● AIM OF THE TASK
Find the line holding "Videos (19, 2391)" in the entries below. Give it again exactly, along with every line after it up to and including the line holding "[application] (51, 565)".

RECORDS TO PROCESS below:

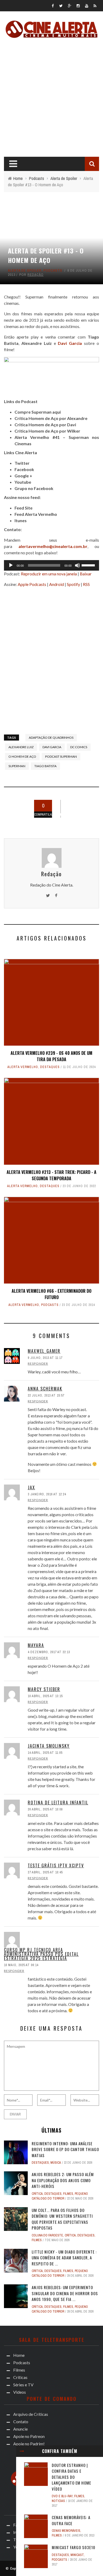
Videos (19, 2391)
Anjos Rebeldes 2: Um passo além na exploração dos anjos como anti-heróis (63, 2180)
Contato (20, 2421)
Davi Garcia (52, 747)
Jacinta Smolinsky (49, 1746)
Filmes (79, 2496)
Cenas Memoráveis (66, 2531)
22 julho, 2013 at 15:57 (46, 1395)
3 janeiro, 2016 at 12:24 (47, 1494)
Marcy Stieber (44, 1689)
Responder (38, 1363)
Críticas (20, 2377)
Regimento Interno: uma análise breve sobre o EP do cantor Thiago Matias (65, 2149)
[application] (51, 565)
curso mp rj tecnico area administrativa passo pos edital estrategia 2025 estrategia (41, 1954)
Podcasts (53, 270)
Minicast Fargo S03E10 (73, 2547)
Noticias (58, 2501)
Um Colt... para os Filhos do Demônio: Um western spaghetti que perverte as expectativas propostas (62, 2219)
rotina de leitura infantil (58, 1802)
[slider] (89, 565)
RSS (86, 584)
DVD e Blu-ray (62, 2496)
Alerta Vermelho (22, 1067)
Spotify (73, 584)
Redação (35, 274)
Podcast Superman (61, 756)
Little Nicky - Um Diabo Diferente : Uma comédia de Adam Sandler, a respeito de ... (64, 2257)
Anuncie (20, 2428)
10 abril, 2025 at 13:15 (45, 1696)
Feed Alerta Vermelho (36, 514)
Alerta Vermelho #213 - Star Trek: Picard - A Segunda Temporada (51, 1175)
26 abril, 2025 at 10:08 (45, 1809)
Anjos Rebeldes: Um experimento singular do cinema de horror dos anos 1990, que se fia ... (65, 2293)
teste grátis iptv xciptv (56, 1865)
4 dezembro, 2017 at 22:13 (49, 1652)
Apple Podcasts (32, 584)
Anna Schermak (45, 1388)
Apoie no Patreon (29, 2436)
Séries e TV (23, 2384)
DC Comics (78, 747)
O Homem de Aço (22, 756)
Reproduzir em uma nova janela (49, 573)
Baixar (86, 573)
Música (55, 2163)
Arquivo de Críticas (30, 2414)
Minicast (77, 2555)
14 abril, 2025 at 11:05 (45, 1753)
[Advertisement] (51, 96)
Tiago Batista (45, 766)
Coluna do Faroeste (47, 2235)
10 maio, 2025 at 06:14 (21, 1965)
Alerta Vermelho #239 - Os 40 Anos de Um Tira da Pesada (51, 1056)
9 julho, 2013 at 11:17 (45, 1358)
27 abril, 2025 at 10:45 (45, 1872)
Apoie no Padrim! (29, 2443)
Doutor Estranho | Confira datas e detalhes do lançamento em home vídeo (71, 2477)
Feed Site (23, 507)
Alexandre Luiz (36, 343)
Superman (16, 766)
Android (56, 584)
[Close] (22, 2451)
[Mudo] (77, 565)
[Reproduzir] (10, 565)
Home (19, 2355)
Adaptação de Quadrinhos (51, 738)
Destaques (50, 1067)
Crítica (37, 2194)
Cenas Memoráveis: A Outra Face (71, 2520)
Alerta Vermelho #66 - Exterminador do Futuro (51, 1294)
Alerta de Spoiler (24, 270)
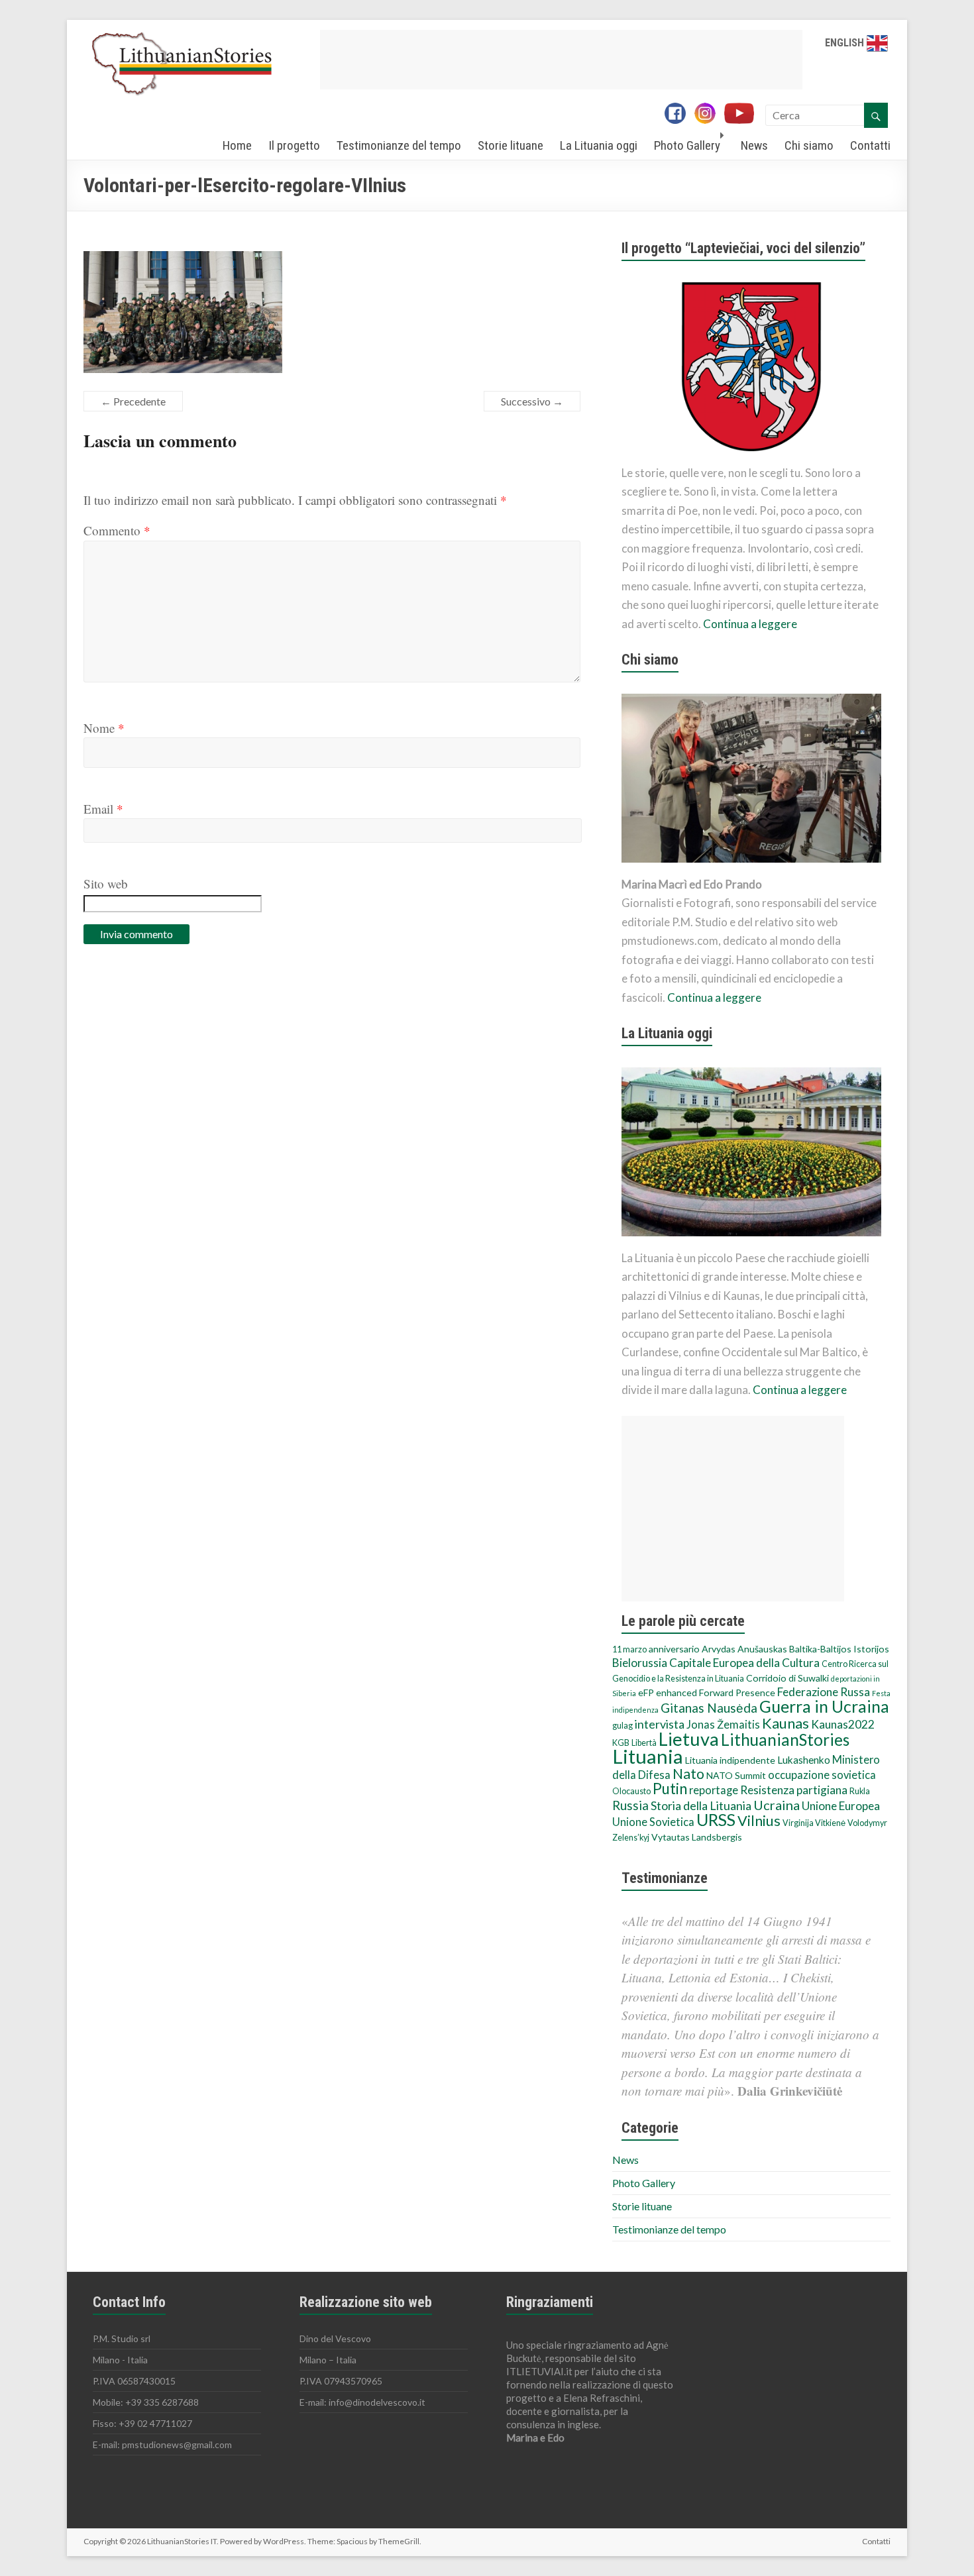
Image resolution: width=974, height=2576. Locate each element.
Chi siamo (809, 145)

End of RECORDS TO PROCESS.
RECORDS TO PROCESS below:

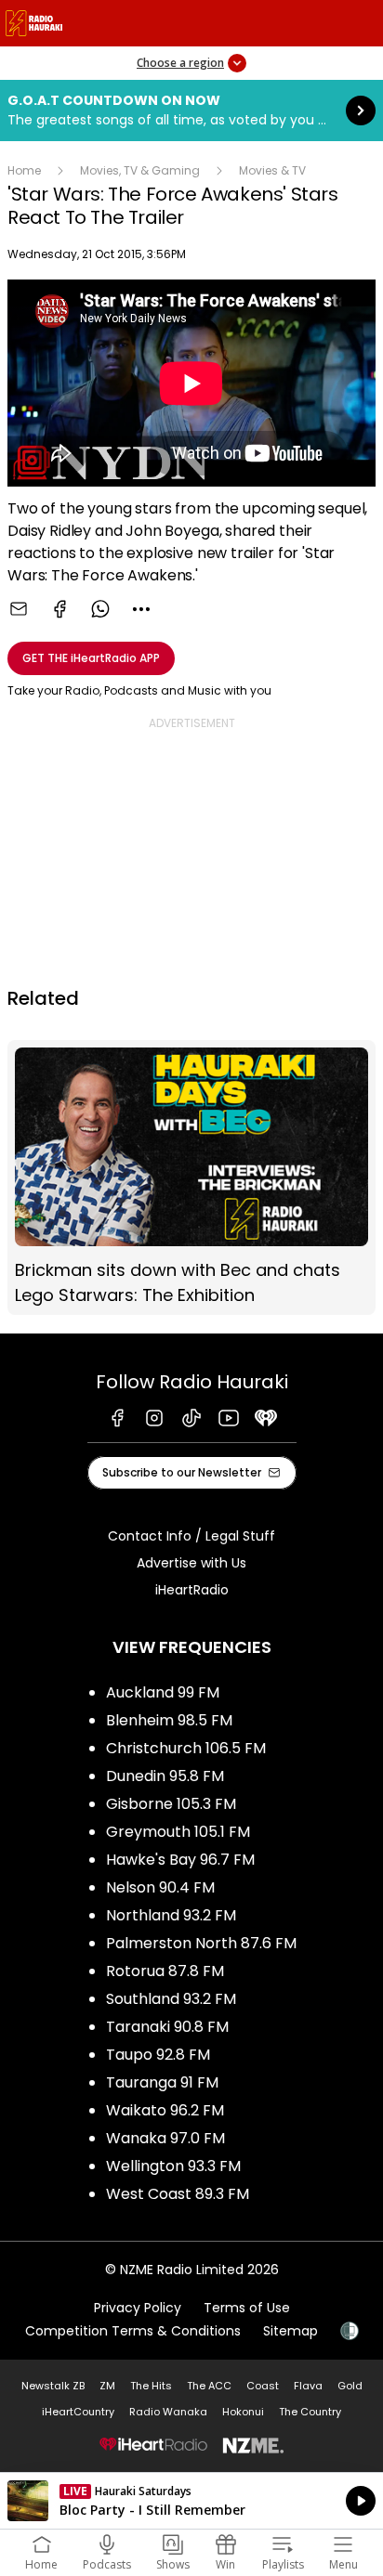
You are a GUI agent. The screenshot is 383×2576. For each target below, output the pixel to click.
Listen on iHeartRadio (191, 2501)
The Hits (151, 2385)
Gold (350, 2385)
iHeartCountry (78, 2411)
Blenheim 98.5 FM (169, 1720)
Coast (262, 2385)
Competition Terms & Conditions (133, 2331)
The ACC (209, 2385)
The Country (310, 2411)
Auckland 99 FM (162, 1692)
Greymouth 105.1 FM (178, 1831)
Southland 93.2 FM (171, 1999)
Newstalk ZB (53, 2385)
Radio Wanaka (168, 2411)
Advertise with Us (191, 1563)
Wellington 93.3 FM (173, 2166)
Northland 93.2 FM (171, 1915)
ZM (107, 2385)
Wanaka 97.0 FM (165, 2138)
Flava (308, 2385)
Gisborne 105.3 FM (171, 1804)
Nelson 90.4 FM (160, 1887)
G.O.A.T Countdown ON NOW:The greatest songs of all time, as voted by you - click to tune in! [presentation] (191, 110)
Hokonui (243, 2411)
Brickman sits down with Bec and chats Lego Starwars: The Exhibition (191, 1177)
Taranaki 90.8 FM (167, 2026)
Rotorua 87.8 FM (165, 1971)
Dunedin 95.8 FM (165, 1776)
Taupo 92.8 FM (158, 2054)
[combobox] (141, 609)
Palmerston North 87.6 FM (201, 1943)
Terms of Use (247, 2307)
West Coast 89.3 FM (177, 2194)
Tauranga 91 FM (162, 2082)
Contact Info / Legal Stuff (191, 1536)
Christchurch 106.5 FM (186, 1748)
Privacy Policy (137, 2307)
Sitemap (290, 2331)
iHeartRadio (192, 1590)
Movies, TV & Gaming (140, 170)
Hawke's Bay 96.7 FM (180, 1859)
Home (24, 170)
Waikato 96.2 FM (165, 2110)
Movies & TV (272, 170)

End of RECORDS TO PROCESS.
RECORDS TO PROCESS below:

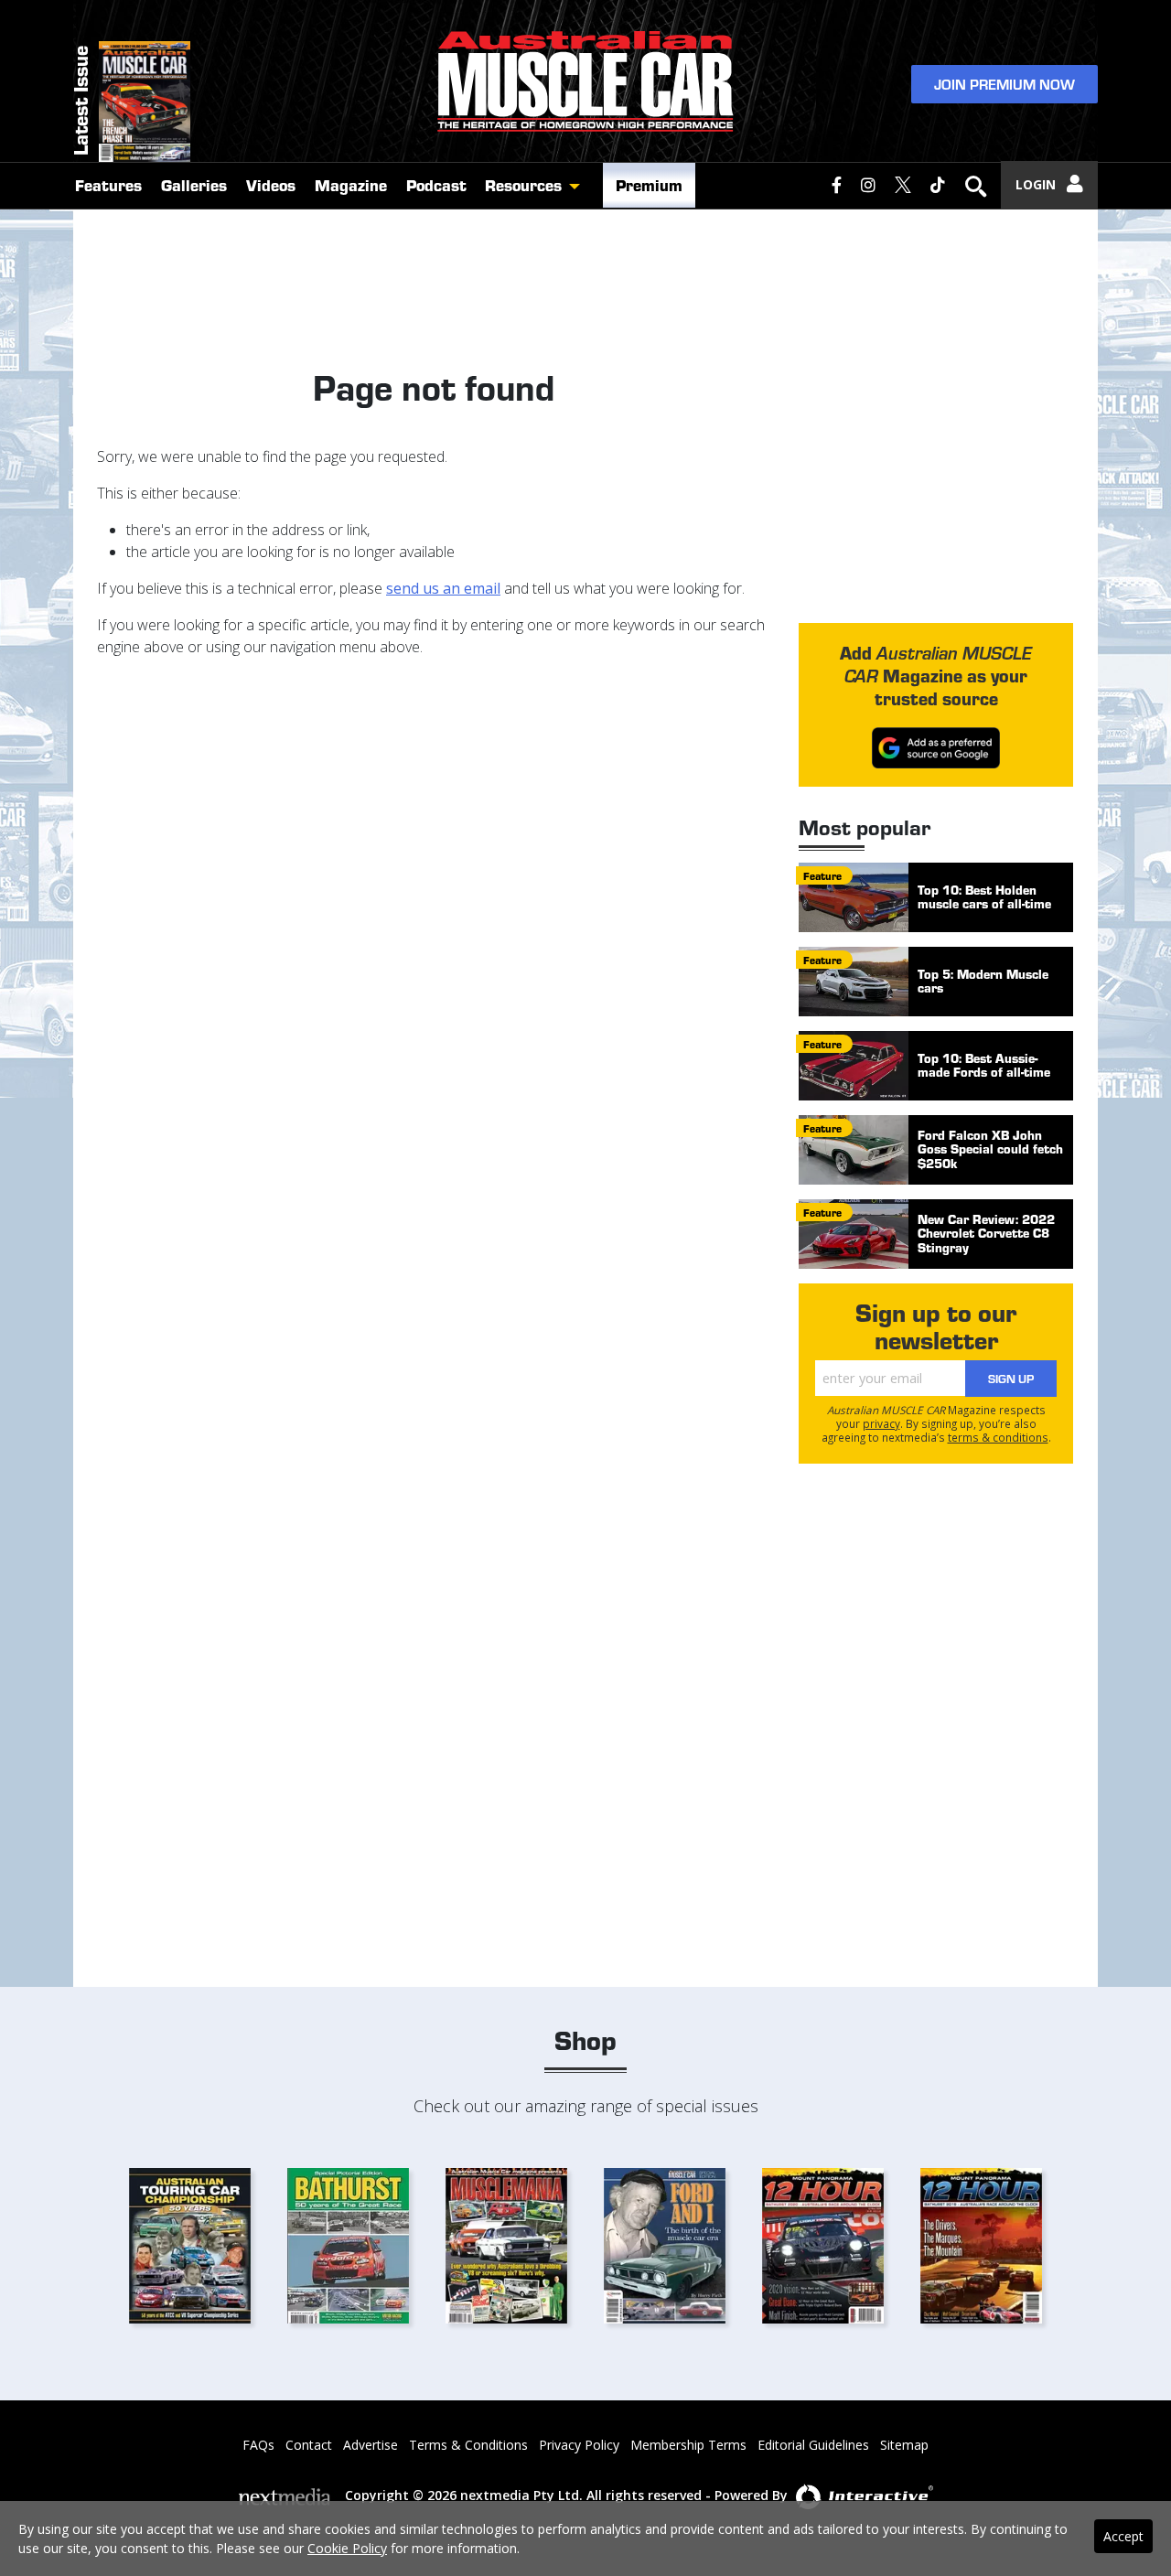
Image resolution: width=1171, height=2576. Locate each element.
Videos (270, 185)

End of RECORDS TO PROCESS.

● SOLUTION FOR THIS TASK
Videos (19, 2391)
Anjos Rebeldes 2: Um passo além na exploração dos anjos como anti-heróis (63, 2180)
Contato (20, 2421)
Davi Garcia (52, 747)
Jacinta Smolinsky (49, 1746)
Filmes (79, 2496)
Cenas Memoráveis (66, 2531)
22 julho, 2013 at 15:57 (46, 1395)
3 janeiro, 2016 at 12:24 (47, 1494)
Marcy Stieber (44, 1689)
Responder (38, 1363)
Críticas (20, 2377)
Regimento Interno: uma análise breve sobre o EP do cantor Thiago Matias (65, 2149)
[application] (51, 565)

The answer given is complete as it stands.